Ich möchte mich für meinen Fehler aufrichtig entschuldigen. Nach dem Spiel sind Wörter gefallen, die für mich nicht in Ordnung waren, und danach hatte ich meine Emotionen leider nicht mehr im Griff.
Wacker-Stürmer Ronivaldo

Ronivaldo, der am Montag zusammen mit FCW-Sportchef Alfred Hörtnagl vor dem Strafsenat aussagte, war nach seinem Aussetzer schwer geknickt und entschuldigte sich für sein Vergehen. „Ich möchte mich für meinen Fehler vom vergangenen Freitag noch einmal bei allen Beteiligten aufrichtig entschuldigen. Nach dem Spiel sind Wörter gefallen, die für mich nicht in Ordnung waren, und danach hatte ich leider meine Emotionen nicht mehr im Griff. Der betroffene Spieler von St. Pölten hat mich mittlerweile telefonisch kontaktiert und wir haben uns wie Sportsmänner ausgesprochen“, ließ der 32-Jährige ausrichten.

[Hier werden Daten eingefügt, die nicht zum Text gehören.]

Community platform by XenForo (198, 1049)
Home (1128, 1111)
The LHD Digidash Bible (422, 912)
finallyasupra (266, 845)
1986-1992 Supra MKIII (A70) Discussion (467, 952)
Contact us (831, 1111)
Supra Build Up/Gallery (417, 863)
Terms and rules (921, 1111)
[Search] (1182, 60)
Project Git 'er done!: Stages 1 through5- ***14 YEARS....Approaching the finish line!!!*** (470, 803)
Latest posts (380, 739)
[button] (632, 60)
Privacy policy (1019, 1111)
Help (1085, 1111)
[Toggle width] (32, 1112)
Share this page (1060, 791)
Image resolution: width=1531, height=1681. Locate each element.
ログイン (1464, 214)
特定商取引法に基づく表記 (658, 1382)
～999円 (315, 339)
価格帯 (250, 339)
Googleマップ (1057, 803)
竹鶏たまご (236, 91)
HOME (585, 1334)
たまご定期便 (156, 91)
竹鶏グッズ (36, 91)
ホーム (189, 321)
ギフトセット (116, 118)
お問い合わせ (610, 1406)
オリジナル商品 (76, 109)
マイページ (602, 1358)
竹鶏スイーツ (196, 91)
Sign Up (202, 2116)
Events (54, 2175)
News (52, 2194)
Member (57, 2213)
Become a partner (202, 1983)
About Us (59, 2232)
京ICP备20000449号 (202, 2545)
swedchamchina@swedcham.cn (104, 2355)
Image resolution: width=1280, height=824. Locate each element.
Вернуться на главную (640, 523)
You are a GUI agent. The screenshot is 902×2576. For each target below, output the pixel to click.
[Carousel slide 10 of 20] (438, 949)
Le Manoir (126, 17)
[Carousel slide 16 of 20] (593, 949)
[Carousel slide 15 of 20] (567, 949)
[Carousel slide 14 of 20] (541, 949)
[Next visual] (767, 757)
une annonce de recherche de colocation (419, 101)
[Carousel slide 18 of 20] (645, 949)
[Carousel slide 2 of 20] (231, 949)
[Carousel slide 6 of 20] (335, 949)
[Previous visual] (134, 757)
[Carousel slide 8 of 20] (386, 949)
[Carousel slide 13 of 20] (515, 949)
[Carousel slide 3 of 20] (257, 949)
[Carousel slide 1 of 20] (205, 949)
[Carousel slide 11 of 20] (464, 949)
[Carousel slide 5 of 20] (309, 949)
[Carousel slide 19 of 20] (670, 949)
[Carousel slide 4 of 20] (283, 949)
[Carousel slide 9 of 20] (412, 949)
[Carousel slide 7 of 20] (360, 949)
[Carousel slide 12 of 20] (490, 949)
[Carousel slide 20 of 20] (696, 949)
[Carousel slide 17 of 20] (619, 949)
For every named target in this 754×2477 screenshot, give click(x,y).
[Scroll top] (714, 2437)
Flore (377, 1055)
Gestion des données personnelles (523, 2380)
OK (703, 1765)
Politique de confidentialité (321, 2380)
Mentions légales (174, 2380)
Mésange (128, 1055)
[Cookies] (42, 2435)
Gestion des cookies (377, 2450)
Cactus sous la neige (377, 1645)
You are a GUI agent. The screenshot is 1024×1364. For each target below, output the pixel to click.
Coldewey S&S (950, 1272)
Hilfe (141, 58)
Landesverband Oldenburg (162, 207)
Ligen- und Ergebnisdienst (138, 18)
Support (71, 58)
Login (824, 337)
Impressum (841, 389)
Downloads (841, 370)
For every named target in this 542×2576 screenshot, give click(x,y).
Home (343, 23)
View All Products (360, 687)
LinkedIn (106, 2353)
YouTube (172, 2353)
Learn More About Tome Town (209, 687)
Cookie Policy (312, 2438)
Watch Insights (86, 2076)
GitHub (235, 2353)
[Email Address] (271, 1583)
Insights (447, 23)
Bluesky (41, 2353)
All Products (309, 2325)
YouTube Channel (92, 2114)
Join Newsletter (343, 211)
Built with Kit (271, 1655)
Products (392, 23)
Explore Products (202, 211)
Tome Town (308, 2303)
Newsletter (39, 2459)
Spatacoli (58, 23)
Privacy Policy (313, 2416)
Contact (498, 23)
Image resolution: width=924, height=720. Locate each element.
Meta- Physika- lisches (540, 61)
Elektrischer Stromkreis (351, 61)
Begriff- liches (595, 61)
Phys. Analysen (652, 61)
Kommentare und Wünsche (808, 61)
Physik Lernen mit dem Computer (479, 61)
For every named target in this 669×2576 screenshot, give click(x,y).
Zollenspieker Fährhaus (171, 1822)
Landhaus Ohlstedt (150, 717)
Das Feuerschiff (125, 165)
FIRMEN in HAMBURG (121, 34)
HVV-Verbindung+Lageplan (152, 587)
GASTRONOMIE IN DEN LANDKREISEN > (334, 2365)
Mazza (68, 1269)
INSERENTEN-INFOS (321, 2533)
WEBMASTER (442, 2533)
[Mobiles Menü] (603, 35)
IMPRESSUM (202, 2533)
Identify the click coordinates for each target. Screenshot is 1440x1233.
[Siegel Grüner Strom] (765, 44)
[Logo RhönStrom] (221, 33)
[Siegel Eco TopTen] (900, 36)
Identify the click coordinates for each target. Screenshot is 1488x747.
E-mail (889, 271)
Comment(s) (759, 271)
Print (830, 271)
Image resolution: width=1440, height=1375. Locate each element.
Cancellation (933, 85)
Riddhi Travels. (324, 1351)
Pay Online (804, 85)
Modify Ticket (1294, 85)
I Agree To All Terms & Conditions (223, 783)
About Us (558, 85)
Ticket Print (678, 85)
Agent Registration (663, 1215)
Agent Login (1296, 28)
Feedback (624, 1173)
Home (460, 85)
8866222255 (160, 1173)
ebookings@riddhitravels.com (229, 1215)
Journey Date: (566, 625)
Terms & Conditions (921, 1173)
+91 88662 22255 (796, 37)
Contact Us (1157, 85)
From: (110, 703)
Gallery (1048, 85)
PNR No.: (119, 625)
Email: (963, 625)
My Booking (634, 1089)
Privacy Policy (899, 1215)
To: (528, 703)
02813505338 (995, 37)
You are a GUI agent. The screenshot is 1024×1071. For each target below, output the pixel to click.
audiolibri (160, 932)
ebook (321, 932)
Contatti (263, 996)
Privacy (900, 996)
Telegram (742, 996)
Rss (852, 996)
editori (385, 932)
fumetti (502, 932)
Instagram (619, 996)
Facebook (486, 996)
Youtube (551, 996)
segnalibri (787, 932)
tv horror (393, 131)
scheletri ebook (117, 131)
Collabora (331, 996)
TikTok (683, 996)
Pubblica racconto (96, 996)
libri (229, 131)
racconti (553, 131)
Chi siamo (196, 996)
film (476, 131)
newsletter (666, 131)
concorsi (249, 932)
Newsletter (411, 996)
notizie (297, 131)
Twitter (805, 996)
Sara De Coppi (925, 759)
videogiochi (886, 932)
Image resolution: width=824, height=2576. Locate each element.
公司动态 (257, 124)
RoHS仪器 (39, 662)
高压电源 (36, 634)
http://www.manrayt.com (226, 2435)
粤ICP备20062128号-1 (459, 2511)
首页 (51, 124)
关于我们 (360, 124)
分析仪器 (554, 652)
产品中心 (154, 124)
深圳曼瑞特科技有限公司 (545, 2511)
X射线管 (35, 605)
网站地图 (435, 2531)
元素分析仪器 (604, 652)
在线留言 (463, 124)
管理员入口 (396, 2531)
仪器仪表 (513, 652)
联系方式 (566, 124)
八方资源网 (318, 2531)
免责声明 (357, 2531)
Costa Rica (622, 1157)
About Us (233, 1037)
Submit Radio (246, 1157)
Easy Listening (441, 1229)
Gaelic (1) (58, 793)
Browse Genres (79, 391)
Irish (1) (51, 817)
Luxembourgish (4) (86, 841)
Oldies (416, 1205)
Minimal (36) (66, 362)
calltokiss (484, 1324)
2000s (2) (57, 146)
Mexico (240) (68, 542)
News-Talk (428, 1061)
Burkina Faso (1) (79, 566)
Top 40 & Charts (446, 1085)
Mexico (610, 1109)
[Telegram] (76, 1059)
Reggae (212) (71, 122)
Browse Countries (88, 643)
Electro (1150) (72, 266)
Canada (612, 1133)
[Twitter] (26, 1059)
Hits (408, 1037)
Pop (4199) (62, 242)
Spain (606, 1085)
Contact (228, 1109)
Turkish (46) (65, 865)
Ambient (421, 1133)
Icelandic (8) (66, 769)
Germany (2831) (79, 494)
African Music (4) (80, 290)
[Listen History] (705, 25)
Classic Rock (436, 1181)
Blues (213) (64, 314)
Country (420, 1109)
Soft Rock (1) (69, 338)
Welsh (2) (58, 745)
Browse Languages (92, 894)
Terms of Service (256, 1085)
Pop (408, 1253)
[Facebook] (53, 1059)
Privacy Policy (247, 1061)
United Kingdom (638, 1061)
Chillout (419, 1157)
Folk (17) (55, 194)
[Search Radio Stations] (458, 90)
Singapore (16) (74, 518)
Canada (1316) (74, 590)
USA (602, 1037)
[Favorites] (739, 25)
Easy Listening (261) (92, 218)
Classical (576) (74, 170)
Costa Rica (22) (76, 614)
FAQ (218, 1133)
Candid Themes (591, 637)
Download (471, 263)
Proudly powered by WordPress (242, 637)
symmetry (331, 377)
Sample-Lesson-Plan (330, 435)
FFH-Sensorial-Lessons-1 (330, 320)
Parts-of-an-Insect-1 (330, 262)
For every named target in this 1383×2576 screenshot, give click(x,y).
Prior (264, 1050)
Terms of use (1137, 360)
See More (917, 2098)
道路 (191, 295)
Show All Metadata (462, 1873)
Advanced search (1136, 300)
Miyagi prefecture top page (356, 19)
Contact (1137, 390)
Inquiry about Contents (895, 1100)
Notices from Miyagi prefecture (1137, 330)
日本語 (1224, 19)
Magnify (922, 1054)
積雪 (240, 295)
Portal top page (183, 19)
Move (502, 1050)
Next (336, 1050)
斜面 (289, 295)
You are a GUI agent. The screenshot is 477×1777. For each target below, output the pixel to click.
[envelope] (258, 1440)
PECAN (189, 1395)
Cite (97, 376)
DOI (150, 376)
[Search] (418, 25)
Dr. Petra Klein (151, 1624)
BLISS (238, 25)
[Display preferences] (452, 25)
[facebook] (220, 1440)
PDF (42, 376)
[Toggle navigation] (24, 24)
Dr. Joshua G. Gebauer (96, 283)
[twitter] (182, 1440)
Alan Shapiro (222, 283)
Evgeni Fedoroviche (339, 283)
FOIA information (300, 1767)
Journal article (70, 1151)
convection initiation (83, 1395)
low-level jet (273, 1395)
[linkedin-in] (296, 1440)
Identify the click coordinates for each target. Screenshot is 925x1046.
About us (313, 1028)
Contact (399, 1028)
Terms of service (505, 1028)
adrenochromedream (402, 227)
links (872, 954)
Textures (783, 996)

Für den Brasilianer sprach auch, dass er in seiner achtjährigen Bundesligazeit in Österreich noch unbescholten war und er offensichtlich extrem provoziert wurde. St.-Pölten-Coach Stephan Helm, der im Tivoli ebenfalls rotsah, wurde wegen Unsportlichkeit für ein Spiel gesperrt.